6. ancor più esplicitamente si è affermato che “In tema di imposta di registro, non può essere considerata “Pendente”, ai fini dell’applicazione retroattiva dell’istituto della cosiddetta valutazione automatica ai sensi del D.P.R. 26 aprile 1986, n. 131, la controversia introdotta davanti alla Commissione tributaria, con ricorso privo della sottoscrizione del contribuente (o di chi lo rappresenta), in quanto la mancanza della sottoscrizione, impedendo l’individuazione del soggetto che chiede la tutela giurisdizionale, rende il ricorso inammissibile (D.P.R. 26 ottobre 1972, n. 636, artt. 15,22,25) e perciò inidoneo a determinare l’instaurazione del rapporto processuale” (Cass. sez. 1, sent. n. 8385/96); ed anche più recentemente si è ribadito che “Per “lite pendente”, suscettibile di estinzione attraverso la definizione agevolata di cui alla L. n. 289 del 2002, deve intendersi anche quella introdotta da un ricorso inammissibile od improcedibile, mentre tale non può ritenersi quella introdotta da un ricorso inesistente, perchè privo dei requisiti minimi di forma o contenuto” (Cass. sez. 5, sent. n. 431/13).
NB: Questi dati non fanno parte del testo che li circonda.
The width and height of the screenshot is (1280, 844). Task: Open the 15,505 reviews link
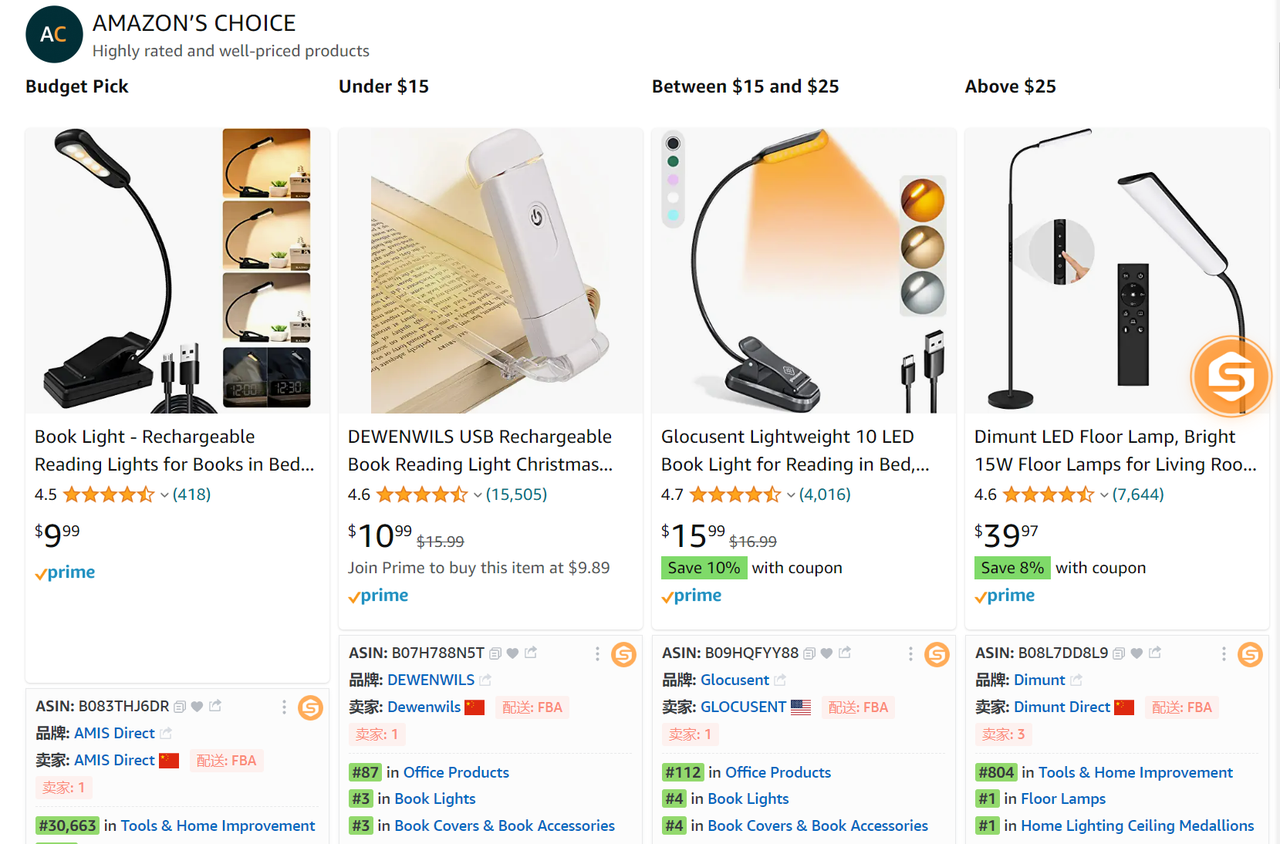point(516,494)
7. da ultimo, ed in termini più generali, le Sezioni Unite di questa Corte hanno introdotto in argomento il tema del limite dell’abuso del processo, affermando che “In tema di condono fiscale, il presupposto della lite pendente sussiste, salve le ipotesi di abuso del processo, in presenza di un’iniziativa giudiziaria del contribuente non dichiarata inammissibile con sentenza definitiva e potenzialmente idonea a consentire il sindacato sul provvedimento impositivo, indipendentemente dal preventivo riscontro della ritualità e fondatezza del ricorso” (Cass. S.U. sent. n. 643/15; conf. sez. 6-5 ord. n. 12619/16);

8. la sentenza impugnata va quindi cassata e, non apparendo necessari ulteriori accertamenti in fatto, la causa può essere decisa con il rigetto dell’originario ricorso del contribuente e la sua condanna alla rifusione delle spese del giudizio di legittimità, liquidate in dispositivo; le peculiarità processuali della vicenda giustificano invece la compensazione delle spese relative ai gradi di merito.

PQM

 

Accoglie il ricorso, cassa la sentenza impugnata e, decidendo nel merito, rigetta l’originario ricorso del contribuente, che condanna al pagamento delle spese del giudizio di legittimità, liquidate in Euro 4.000,00 per compensi, oltre alle spese prenotate a debito.

Compensa le spese dei gradi di merito.

Motivazione semplificata.

Così deciso in Roma, nella camera di consiglio, il 20 aprile 2017.